#### YOUR GOAL
Put every line of the entries below into a JSON list of strings, one string per line, omitting blank lines.

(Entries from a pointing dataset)
»»

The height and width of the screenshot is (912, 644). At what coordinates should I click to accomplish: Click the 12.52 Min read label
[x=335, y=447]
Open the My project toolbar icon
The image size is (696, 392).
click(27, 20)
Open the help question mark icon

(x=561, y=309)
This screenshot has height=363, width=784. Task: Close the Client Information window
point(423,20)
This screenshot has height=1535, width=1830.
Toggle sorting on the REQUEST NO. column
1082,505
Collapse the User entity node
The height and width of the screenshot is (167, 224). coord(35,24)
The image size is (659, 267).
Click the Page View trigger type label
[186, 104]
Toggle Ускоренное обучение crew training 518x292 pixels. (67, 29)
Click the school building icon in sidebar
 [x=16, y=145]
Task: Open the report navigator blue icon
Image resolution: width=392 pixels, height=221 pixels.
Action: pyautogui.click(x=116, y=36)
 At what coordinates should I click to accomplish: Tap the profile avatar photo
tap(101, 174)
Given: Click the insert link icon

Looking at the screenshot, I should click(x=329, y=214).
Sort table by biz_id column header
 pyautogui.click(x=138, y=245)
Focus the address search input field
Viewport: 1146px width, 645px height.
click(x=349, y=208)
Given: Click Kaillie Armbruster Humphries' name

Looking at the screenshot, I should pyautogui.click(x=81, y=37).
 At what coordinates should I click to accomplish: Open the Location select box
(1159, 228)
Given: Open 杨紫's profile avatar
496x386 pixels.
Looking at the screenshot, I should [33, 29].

««

#### SOLUTION FOR THIS PROBLEM
[
  "The height and width of the screenshot is (912, 644). At what coordinates should I click to accomplish: Click the 12.52 Min read label",
  "[x=335, y=447]",
  "Open the My project toolbar icon",
  "The image size is (696, 392).",
  "click(27, 20)",
  "Open the help question mark icon",
  "(x=561, y=309)",
  "This screenshot has height=363, width=784. Task: Close the Client Information window",
  "point(423,20)",
  "This screenshot has height=1535, width=1830.",
  "Toggle sorting on the REQUEST NO. column",
  "1082,505",
  "Collapse the User entity node",
  "The height and width of the screenshot is (167, 224). coord(35,24)",
  "The image size is (659, 267).",
  "Click the Page View trigger type label",
  "[186, 104]",
  "Toggle Ускоренное обучение crew training 518x292 pixels. (67, 29)",
  "Click the school building icon in sidebar",
  " [x=16, y=145]",
  "Task: Open the report navigator blue icon",
  "Image resolution: width=392 pixels, height=221 pixels.",
  "Action: pyautogui.click(x=116, y=36)",
  " At what coordinates should I click to accomplish: Tap the profile avatar photo",
  "tap(101, 174)",
  "Given: Click the insert link icon",
  "Looking at the screenshot, I should click(x=329, y=214).",
  "Sort table by biz_id column header",
  " pyautogui.click(x=138, y=245)",
  "Focus the address search input field",
  "Viewport: 1146px width, 645px height.",
  "click(x=349, y=208)",
  "Given: Click Kaillie Armbruster Humphries' name",
  "Looking at the screenshot, I should pyautogui.click(x=81, y=37).",
  " At what coordinates should I click to accomplish: Open the Location select box",
  "(1159, 228)",
  "Given: Open 杨紫's profile avatar",
  "496x386 pixels.",
  "Looking at the screenshot, I should [33, 29]."
]